Problems to solve:
**a.** Copy the trauma article verbatim, starting at "Now CUMC - Bergan" and ending after "A. Asensio, MD.".
**b.** According to the trauma article, what does REBOA stand for?
BEGIN Reading text
Hemorrhaging No Longer Means Patients Will Automatically Die
Every four seconds, someone in the U.S. suffers a trauma, and every three minutes one of those trauma patients dies. And 70 percent of those in fatal car wrecks, shootings, or other traumas bleed to death before they ever make it to the hospital.
They don’t have to die.
Improving survival odds is a constant quest at CHI Health Creighton University Medical Center - Bergan Mercy. Just arriving at a Level I Trauma Center, such as CUMC - Bergan Mercy's, lowers the risk of death from trauma by 25 percent.
Now CUMC - Bergan Mercy trauma surgeons are further improving the odds with a new minimally invasive solution for hemorrhage control called Resuscitative Endovascular Balloon Occlusion of the Aorta or REBOA. CHI Health’s Level I Trauma Center is the first to offer this life-saving tool in the state.
“The more techniques we have in our armamentarium the better the opportunity to save a life,” said Trauma Surgeon and Director of the Trauma Program Juan A. Asensio, MD.
END Reading text
BEGIN Given data
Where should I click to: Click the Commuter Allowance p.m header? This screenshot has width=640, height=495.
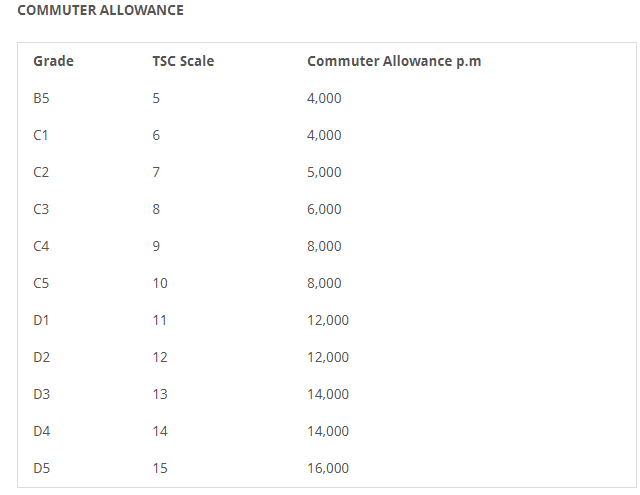(x=394, y=61)
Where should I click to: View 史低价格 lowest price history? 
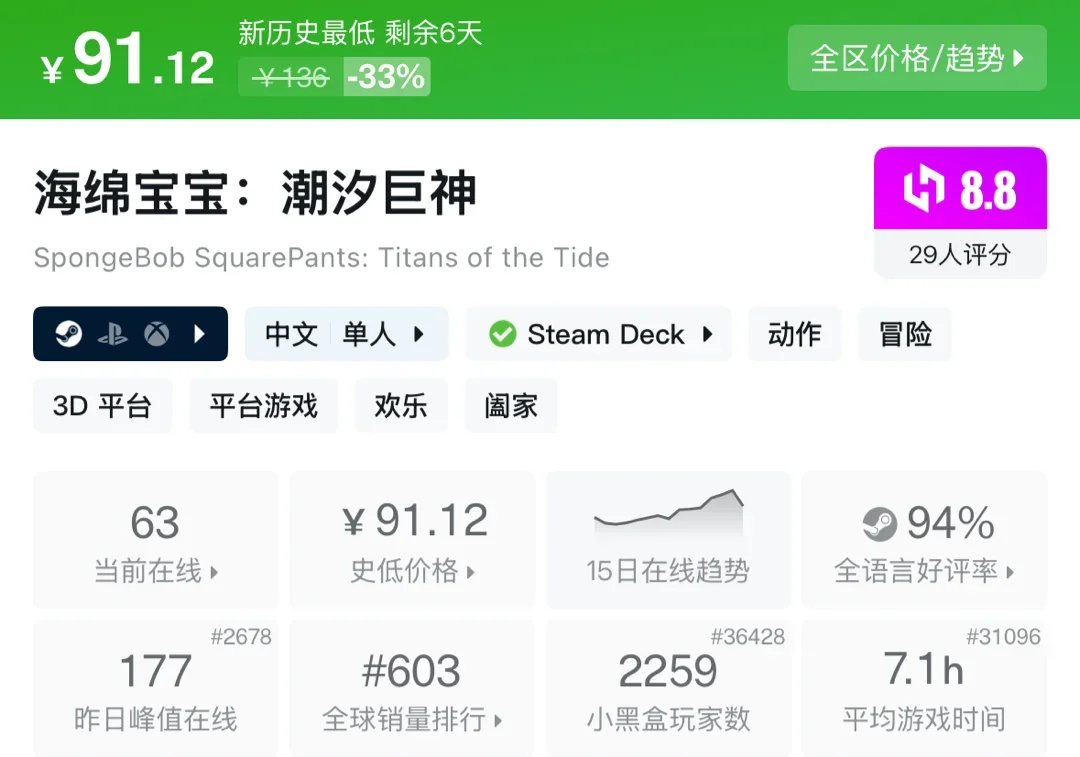pyautogui.click(x=412, y=541)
END Given data
Solutions per task:
**a.**
Now CUMC - Bergan Mercy trauma surgeons are further improving the odds with a new minimally invasive solution for hemorrhage control called Resuscitative Endovascular Balloon Occlusion of the Aorta or REBOA. CHI Health’s Level I Trauma Center is the first to offer this life-saving tool in the state.
“The more techniques we have in our armamentarium the better the opportunity to save a life,” said Trauma Surgeon and Director of the Trauma Program Juan A. Asensio, MD.

**b.** Resuscitative Endovascular Balloon Occlusion of the Aorta